Standing on the infield, looking down at my beat-up knees, I couldn’t help but think how weird our sport must seem to some.

One of the only things I tell all newbies before their first race is that no matter what happens, you keep going. Fall down, get up. Shoe comes off, run without it. Get spiked in the shins, throw up, whatever it is, just keep running.

I often joke that running is a sport for the slightly masochistic, as loving running requires embracing the pain of running. Fast, slow, fat, skinny – runners are a strange breed, bound together by a common interest.

For a runner, I think each run has a different motivation.

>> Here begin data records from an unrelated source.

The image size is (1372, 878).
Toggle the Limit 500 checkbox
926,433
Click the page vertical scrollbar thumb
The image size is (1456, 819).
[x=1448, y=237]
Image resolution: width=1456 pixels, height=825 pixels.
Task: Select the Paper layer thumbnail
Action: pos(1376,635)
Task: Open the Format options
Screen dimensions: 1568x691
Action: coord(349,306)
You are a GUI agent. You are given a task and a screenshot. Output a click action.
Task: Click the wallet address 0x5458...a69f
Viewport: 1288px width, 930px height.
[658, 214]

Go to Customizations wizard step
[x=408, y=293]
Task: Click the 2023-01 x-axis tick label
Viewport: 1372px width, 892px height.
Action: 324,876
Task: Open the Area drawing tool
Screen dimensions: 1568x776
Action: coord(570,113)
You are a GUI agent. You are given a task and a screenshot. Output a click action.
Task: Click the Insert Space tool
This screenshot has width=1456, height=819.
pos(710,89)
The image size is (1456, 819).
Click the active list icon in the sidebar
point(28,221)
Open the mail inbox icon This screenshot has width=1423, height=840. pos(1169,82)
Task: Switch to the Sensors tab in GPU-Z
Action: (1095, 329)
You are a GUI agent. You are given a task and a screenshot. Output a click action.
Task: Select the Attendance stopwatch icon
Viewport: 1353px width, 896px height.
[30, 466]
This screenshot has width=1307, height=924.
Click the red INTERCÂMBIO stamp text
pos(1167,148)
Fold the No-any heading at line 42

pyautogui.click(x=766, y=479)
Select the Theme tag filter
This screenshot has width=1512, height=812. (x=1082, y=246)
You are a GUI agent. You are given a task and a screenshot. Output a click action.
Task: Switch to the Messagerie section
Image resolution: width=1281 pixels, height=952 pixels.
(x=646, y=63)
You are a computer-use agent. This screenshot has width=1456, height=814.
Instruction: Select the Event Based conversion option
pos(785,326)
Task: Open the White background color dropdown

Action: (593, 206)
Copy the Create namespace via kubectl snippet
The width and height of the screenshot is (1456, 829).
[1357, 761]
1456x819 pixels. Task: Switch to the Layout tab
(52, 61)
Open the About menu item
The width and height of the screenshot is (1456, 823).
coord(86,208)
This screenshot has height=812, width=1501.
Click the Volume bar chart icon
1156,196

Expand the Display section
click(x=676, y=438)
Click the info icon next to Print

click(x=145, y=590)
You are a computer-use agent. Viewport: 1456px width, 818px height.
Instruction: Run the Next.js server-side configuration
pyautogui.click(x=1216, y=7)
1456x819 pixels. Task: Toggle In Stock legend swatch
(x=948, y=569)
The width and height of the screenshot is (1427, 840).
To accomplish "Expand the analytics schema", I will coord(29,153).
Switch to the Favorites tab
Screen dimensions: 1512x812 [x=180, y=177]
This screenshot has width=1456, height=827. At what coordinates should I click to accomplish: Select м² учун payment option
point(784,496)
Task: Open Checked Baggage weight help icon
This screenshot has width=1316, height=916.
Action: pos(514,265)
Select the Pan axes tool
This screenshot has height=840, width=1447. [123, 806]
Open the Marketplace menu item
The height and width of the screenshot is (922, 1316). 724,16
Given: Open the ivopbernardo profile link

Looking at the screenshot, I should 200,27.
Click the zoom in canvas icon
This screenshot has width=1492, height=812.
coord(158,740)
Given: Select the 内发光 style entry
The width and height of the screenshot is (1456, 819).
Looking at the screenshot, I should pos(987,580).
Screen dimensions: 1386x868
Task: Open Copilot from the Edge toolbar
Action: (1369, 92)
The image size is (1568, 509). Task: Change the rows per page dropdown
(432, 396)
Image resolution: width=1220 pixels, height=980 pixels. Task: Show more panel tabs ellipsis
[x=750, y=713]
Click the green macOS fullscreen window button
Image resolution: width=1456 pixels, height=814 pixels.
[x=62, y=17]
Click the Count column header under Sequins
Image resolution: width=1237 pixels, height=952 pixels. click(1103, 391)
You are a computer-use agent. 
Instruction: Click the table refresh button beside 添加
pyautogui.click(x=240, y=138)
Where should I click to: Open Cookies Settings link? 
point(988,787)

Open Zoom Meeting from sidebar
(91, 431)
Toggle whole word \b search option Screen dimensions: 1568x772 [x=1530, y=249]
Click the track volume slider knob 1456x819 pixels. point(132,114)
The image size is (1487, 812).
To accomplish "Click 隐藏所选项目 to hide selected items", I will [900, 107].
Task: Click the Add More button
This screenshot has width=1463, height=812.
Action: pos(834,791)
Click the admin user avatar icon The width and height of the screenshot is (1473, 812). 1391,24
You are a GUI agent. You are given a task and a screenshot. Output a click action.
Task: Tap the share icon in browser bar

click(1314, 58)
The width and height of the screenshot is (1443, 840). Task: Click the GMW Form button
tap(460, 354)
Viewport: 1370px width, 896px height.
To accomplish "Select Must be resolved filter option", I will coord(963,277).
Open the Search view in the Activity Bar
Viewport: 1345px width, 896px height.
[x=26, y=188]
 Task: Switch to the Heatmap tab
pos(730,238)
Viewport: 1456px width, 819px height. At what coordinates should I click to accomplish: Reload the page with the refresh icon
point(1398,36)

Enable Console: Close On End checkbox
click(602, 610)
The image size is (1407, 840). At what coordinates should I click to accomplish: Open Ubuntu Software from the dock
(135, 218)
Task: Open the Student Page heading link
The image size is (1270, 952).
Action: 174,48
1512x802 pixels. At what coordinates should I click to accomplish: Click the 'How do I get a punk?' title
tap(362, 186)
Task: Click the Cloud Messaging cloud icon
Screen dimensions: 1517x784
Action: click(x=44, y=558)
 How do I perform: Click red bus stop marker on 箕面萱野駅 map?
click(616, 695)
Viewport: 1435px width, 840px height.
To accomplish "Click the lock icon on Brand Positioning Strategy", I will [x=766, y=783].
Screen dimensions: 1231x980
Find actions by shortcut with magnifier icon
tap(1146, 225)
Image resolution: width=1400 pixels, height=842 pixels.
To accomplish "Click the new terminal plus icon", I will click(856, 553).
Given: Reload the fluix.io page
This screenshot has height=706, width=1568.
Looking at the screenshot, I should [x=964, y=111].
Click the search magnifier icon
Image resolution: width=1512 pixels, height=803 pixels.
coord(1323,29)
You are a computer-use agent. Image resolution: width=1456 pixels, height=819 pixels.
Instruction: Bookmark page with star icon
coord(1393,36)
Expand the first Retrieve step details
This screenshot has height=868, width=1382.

Often, we’re running towards a goal, a dream, a desire, whether it be based in running or not. Each step, we imagine ourselves chasing down our destiny, as if fate will speed up if our pace does.

Other times, we’re running away from something, such as the stress and troubles of a particular day, fooling ourselves into thinking that each step further down the road is a step further away from our troubles.

I’ve always told myself not to run angry. But every time I’m upset, I somehow find myself lacing up my running shoes and sprinting out the door, practically sprinting the first mile of an easy run because I’m convinced that I will somehow prove something or someone wrong if I can only run just a little bit faster.

After 15 minutes or so, I usually end up leaning on the railing of Bayshore Boulevard, gasping for breath after flying down the sidewalks in an attempt to run away the pain, yet all I’ve done is add to it.

Why do I run?

Because I’m a runner, and runners are hardwired to endure whatever obstacles are thrown our way. Nothing, not even a rubber track and bleeding knees, can keep me down for good.